Vinyl LP, Compact Disc (CD)
After completing his military service Quliyev returned to Nagorno-Karabakh, but the brutal conflict that had been raging for years over the disputed territory was reaching its apex, and he and his family fled to Baku. They lived in poverty, and Quliyev never truly recovered from the trauma of leaving his home behind. “All of this bad experience was a big injury for him” says Javadli.
Yet, it was in Baku that Quliyev’s career took off. He began playing at weddings, recording cassette tapes, and became a regular on the city’s biggest TV stations. “It was really hard for him because there was no money. Imagine you lost your home, your work, your everything, and you’re new in another city, you have to build your life from zero,” says Javadli. “But all the money he made playing at weddings, he would spend on cassettes.” In cosmopolitan Baku, Quliyev was able to indulge his curiosity in other cultures and their music. According to Azerbaijani Gitara’s detailed liner notes, the young musician would ask for musical recommendations whenever he met foreigners, picking up melodies from the foreign films he watched, and collect tapes from neighboring countries. Iran became a particular source of inspiration: “Iran Tereneleri,” which translates simply as “Iranian Melody”, is based on a song from the Azeri regions of Iran; it starts with an ethereal, sustained synth chord before quickly unfurling into a joyous dance track, Quliyev’s nimble guitar-playing bounding over a layer of polyrhythmic drum-machine beats. “It was like he had many cultures in one body” says Javidli.
Despite his thirst for music from all over the world, Quliyev continued to adapt traditional Azerbaijanian songs for the electric guitar. He was trying to bring new life to Azerbaijani traditional songs, Javadil says, hoping he could usher them into the modern age and introduce them to a new audience. On “Neyçün Gəlməz,” his guitar takes the place of vocals from a mugham piece, while “Baş Sarıtel” and “Yanıq Kərəmi” are both interpretations of classic saz pieces from the aşıq tradition. The latter is about a man who has been rejected in love, a slow-burner that eventually grows to frantic, dizzying track filled with powerful rhythms and fiery guitars, one that Quliyev hoped would, “express real pain”—not only the pain of a jilted man, but the pain of a people forcibly separated from their home. “This song is to remember the history that we have suffered, and even when you listen, for me as an Azerbaijani person I feel that pain,” says Javadli. “It was like scream or message to the world for the sacrifices of Khogaly Genocide, and Nagorno-Karabakh.”
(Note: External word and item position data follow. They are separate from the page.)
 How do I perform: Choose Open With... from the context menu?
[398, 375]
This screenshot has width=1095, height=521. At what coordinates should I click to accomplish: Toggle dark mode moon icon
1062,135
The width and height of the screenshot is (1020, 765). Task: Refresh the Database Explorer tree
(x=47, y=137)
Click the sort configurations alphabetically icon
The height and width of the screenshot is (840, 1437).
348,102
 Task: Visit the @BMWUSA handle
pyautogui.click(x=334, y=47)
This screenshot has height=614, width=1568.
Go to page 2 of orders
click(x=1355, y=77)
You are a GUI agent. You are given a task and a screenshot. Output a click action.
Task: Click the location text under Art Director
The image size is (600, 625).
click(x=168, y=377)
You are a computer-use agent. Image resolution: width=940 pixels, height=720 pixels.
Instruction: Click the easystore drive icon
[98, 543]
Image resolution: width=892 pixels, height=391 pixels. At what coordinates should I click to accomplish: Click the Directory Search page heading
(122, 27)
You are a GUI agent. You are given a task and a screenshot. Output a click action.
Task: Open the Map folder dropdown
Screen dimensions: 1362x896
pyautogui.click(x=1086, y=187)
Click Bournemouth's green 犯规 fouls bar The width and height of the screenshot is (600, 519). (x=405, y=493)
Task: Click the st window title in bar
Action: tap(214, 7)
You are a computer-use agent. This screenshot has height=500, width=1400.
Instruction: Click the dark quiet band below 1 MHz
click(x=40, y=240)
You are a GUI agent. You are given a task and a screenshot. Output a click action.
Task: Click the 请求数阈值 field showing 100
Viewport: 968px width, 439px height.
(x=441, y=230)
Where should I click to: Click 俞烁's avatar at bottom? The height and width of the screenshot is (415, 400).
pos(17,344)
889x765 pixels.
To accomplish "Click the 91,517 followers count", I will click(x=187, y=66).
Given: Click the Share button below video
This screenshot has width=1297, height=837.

Rüstəm Quliyev died in 2005, without ever having returned to his homeland. During his short career, he recorded hundreds of songs, and his cassettes were sold as far afield as Russia, Uzbekistan, Kazakhstan, Kyrgyzstan, Iran, and Turkey. He left an indelible mark on the region’s music, and his influence is as prominent as ever. “He was showing his feelings with music,” says Javadli, who says his uncle has had a great impact on his life. “He never did it for money. He wanted to catch people’s hearts.”